Old Legs Tour Angola 2024 – days 40 & 41 (to be honest, we aren’t sure anymore, could be 41 & 42…anyway, it’s a lot)

Etosha, Namibia to Okavango, Botswana – Roads, repairs and random ruminations.

Back in the old days, Piccadilly Circus was located in central London, but it’s been moved, to Okaukuejo in Etosha, the last stop on a road very well-travelled.

Like the waterholes teeming with game, this Park resort boasts every possible species of tourist – the well-heeled Swiss banker and his little family of Swatches, the German businessmen precisely turned out in safari camo, the Japanese clique of happy snappers, and the tall  Dutch trader sporting big teeth and designer bush jacket.

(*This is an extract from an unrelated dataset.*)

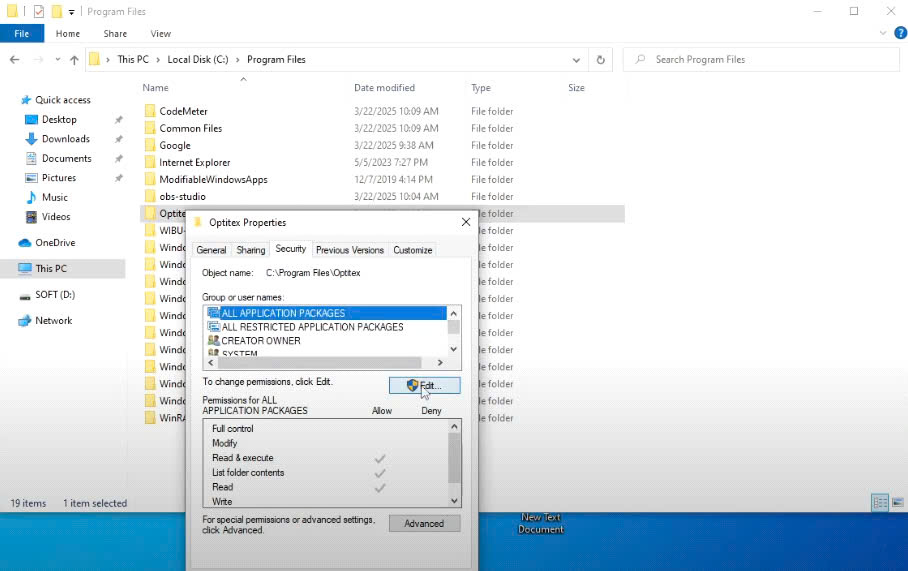Expand the ribbon using the chevron
Viewport: 908px width, 571px height.
880,33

Add a bunch of backpackers wearing worn-out T-shirts and board shorts, and a sprinkling of grubby Zimbos, unshaven, filthy and smelling like they’d just bathed in one of the waterholes, and you get a pretty good idea of Okaukuejo.  (Actually, Ali would have so bathed in the waterhole, had he not been stopped in his tracks by a single warning glance from Linda.  These Watermeyer kids, they never learn.)

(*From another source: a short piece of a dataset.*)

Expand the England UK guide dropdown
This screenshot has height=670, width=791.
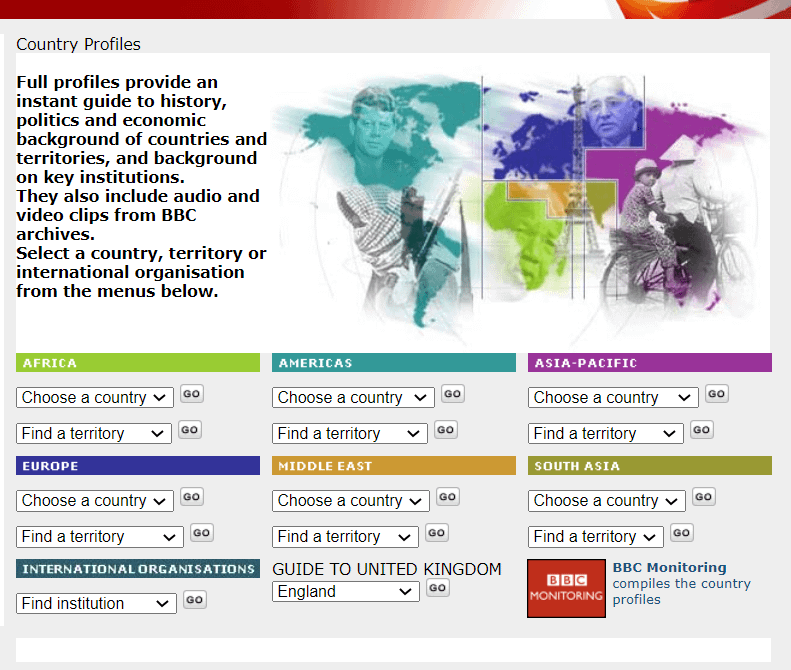(345, 592)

Our campsite was jam-packed and although we had nice clean ablutions that we didn’t have to dig ourselves, electricity and a flat surface for the tents, it failed to deliver the authentic camping vibe. Too many people, lights, and dirt rather than sand or grass, to add to the layers of ingrained grime we have collected in the past 7 weeks – grime that will take more than piping hot water, scrubbing brush, and reddened skin to fully remove.

At the night before we had decided that the next day, whilst the rest would take Christoper and the white truck East through the park to the Von Lindequist gate, Linda and Adam would exit Etosha at the South gate (Anderson Gate) and drive the 350-odd km to Tsumeb to fix the bike trailer, whose spring has now fully collapsed.

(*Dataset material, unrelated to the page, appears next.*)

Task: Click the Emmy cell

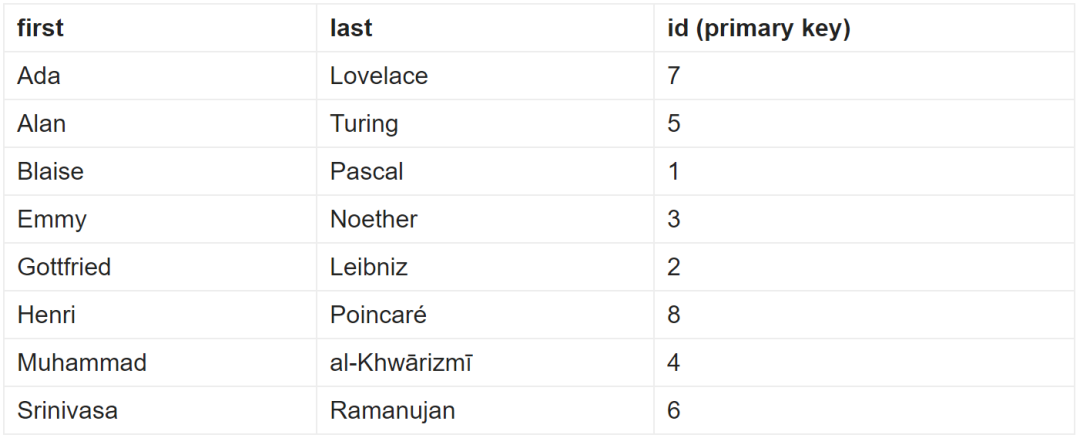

 The drive from Etosha to Tsumeb was a journey back into civilization, a bit of a shock to the system after weeks of being in remote places where there is no traffic or people. A constant stream of 4x4s drove nose to tail heading toward Etosha. For most of these intrepid explorers, this is their “road less-travelled”, a stark contrast to the ones we have enjoyed these past 6 weeks, but they will be rewarded by the incredible spectacle of wildlife that only an extraordinary place like Etosha can deliver.

To fix something broken is Adam’s idea of heaven. For most of the tour, there have been a lot of “cooks in the kitchen”- all vying for the opportunity to wield a spanner, drill, or riveting gun. At last, it was Adam’s turn and in Tsumeb he found Frank and Xander, father and son owners of Executive Motors, who are also Landrover enthusiasts and therefore by definition, very good people.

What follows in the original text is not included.